(OBJECTIF DE L'EXERCICE): Recopiez à l'identique les lignes allant de celle qui contient « Given: Tap the blue browser update arrow icon » jusqu'à la fin des enregistrements, ces deux bornes comprises. N'incluez pas les images dans votre réponse.

(DONNÉES):
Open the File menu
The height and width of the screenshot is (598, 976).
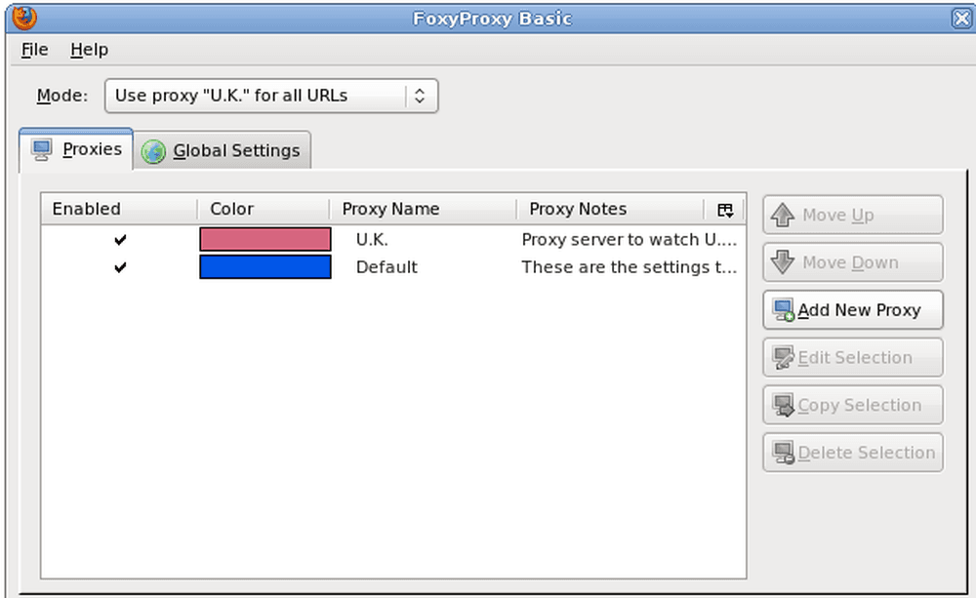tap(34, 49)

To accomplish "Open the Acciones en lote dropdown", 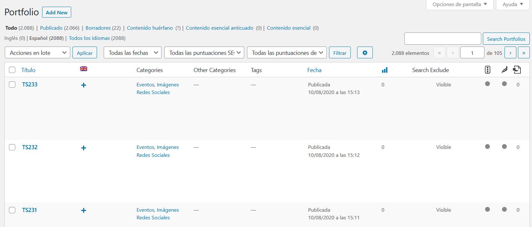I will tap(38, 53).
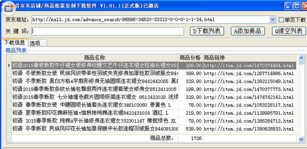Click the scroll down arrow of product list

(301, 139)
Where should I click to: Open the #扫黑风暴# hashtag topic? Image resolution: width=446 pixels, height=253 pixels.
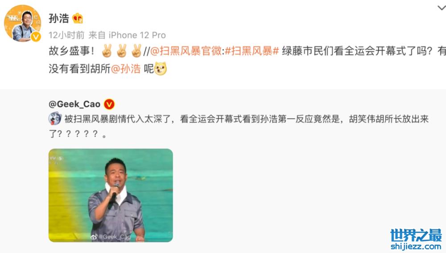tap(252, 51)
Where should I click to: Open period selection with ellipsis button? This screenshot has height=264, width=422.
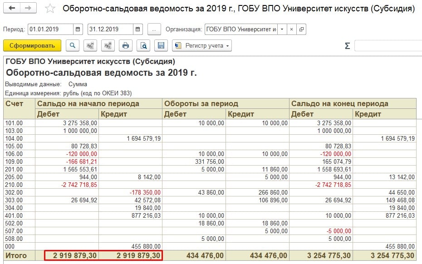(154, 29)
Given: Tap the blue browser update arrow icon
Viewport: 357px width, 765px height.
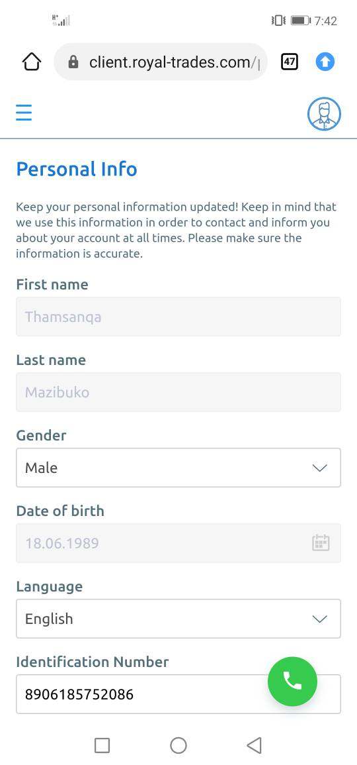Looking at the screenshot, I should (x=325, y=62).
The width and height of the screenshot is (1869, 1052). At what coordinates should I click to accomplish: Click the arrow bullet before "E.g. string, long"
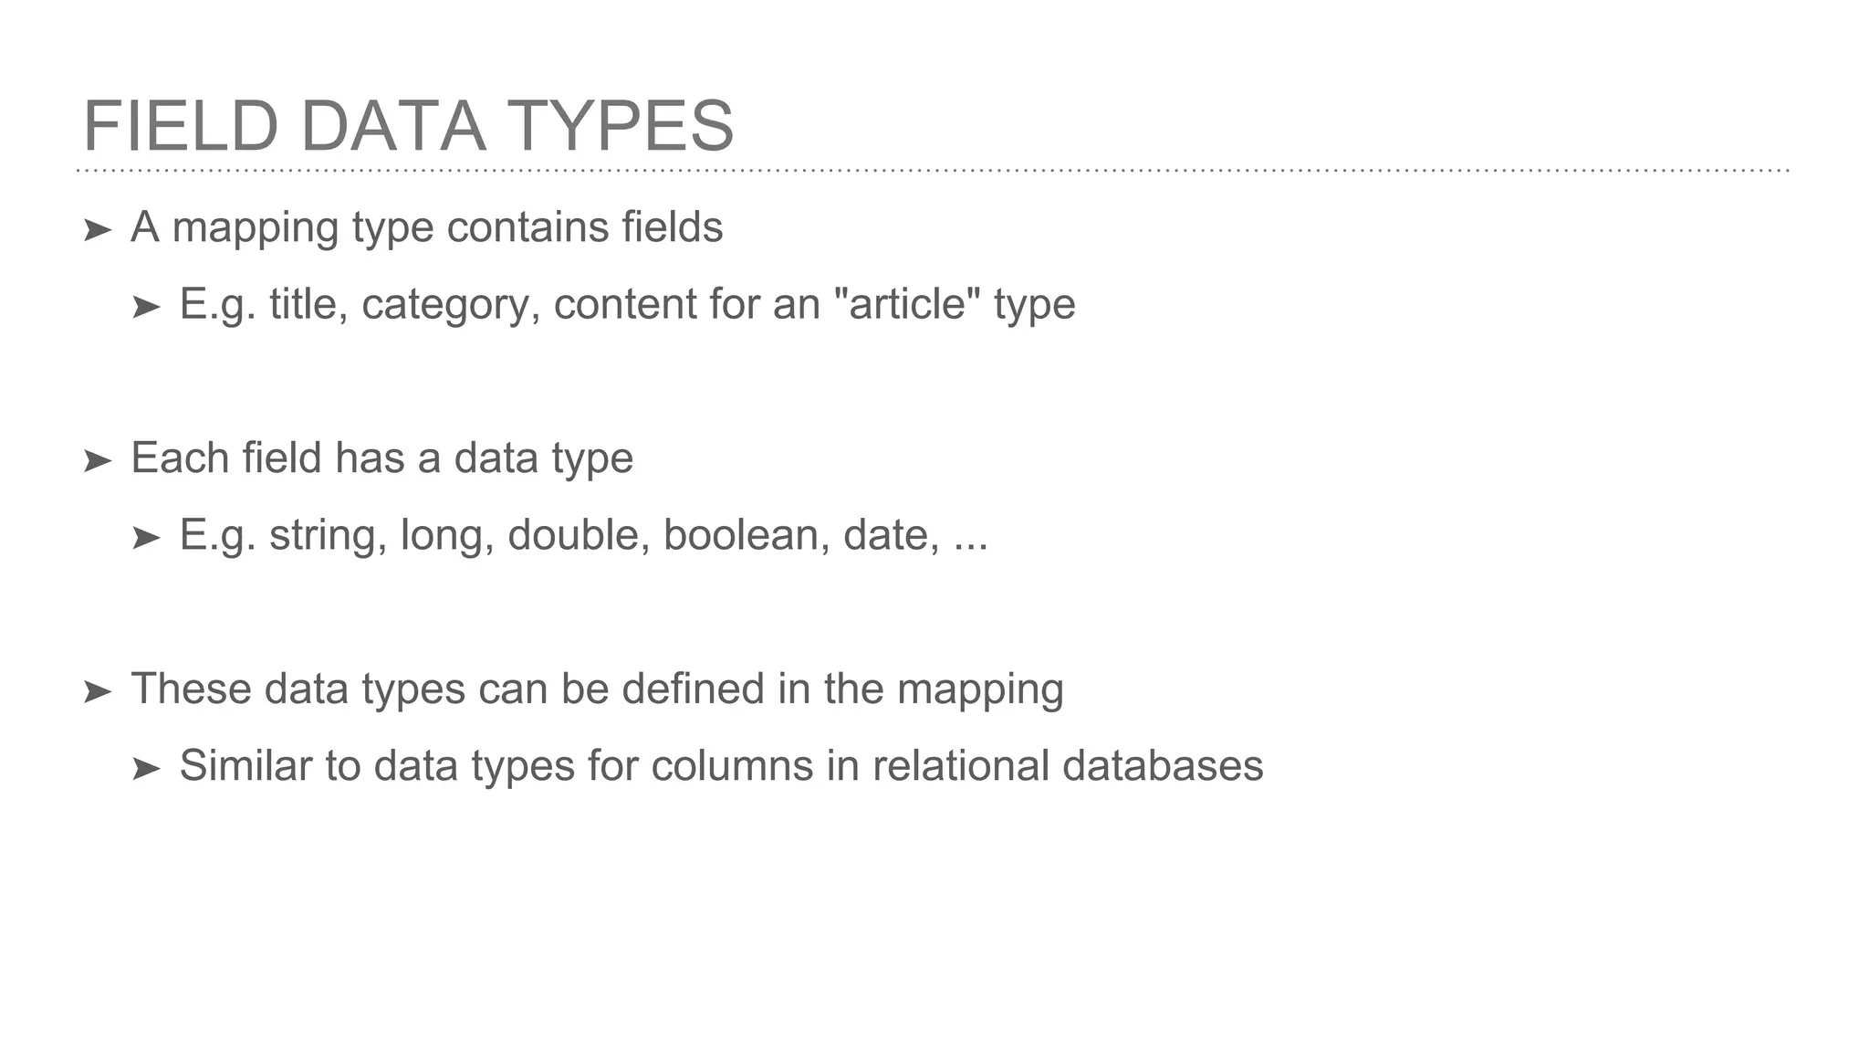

(RÉPONSE):
Given: Tap the blue browser update arrow icon
Viewport: 357px width, 765px height.
Looking at the screenshot, I should (x=325, y=62).
The width and height of the screenshot is (1869, 1052). At what coordinates should I click to accomplish: Click the arrow bullet before "E.g. string, long"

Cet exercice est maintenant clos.